» **INFORMATION GIVEN**:

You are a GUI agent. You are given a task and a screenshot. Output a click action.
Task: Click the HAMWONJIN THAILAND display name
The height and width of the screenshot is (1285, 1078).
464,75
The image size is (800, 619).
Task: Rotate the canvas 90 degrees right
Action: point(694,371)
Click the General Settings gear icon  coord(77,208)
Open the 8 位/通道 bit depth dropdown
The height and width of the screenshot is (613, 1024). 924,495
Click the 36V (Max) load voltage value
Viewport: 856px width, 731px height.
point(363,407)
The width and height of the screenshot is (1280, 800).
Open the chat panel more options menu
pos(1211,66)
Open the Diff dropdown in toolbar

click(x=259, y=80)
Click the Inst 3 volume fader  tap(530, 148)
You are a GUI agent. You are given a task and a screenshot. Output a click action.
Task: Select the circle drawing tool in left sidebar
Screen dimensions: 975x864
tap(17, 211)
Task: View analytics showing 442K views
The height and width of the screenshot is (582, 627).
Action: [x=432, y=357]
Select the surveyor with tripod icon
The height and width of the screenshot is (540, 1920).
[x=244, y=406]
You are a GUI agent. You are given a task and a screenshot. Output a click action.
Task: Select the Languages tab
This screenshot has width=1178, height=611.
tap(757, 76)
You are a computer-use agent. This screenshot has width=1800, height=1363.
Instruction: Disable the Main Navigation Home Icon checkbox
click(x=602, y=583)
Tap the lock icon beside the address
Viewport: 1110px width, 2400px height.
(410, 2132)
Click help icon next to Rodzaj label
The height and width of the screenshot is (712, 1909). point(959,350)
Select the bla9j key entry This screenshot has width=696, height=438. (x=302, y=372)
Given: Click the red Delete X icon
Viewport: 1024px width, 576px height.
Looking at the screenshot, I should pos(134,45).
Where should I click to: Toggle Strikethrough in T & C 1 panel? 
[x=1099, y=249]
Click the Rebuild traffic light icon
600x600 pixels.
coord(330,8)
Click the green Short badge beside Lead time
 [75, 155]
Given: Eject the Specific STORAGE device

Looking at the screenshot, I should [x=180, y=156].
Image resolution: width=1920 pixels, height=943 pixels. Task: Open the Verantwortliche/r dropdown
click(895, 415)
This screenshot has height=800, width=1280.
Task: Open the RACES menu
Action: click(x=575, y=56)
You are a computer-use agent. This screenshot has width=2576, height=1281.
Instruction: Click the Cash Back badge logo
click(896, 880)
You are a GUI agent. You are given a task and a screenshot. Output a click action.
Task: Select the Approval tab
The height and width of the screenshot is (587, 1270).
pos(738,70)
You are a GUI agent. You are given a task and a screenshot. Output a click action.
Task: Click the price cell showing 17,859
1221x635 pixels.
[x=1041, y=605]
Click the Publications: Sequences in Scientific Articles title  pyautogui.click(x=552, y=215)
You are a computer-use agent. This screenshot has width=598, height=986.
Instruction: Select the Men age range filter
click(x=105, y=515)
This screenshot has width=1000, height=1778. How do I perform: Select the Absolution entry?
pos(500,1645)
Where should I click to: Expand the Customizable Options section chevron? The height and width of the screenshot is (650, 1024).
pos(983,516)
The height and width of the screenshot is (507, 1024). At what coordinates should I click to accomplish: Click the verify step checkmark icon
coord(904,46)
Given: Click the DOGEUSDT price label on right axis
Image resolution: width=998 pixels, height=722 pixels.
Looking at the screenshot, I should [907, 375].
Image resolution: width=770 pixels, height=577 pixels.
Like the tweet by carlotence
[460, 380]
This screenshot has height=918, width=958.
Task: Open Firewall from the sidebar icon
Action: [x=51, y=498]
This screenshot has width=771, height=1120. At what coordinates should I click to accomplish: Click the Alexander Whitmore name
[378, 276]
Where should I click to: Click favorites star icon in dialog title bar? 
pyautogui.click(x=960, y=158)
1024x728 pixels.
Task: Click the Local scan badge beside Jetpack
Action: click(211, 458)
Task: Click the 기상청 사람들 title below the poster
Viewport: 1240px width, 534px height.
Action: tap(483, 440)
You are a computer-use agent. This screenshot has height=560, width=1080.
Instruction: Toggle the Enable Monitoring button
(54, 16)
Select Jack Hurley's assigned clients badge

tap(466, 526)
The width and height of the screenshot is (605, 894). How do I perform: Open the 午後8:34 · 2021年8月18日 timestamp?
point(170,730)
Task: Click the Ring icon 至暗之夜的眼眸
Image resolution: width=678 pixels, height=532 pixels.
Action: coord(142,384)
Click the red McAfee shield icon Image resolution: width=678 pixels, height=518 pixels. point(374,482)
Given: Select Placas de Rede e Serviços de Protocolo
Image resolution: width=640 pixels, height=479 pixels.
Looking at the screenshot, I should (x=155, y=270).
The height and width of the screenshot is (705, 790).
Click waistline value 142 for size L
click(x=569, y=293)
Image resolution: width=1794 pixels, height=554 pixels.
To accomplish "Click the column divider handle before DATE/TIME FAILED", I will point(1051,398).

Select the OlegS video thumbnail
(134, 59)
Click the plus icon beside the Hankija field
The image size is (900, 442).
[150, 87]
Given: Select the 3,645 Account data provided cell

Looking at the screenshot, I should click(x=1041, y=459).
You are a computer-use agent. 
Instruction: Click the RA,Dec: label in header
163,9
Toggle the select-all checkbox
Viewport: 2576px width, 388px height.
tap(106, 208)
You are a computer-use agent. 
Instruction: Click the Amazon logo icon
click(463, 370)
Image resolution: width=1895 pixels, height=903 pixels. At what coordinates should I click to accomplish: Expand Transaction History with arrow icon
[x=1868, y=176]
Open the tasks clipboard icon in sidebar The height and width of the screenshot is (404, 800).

» **TASK ITEM**:
Word for word, restate the lines from the one holding "Given: Select the" to the last line of the records.

» **ANSWER TO THIS EXERCISE**:
Given: Select the 3,645 Account data provided cell

Looking at the screenshot, I should click(x=1041, y=459).
You are a computer-use agent. 
Instruction: Click the RA,Dec: label in header
163,9
Toggle the select-all checkbox
Viewport: 2576px width, 388px height.
tap(106, 208)
You are a computer-use agent. 
Instruction: Click the Amazon logo icon
click(463, 370)
Image resolution: width=1895 pixels, height=903 pixels. At what coordinates should I click to accomplish: Expand Transaction History with arrow icon
[x=1868, y=176]
Open the tasks clipboard icon in sidebar The height and width of the screenshot is (404, 800).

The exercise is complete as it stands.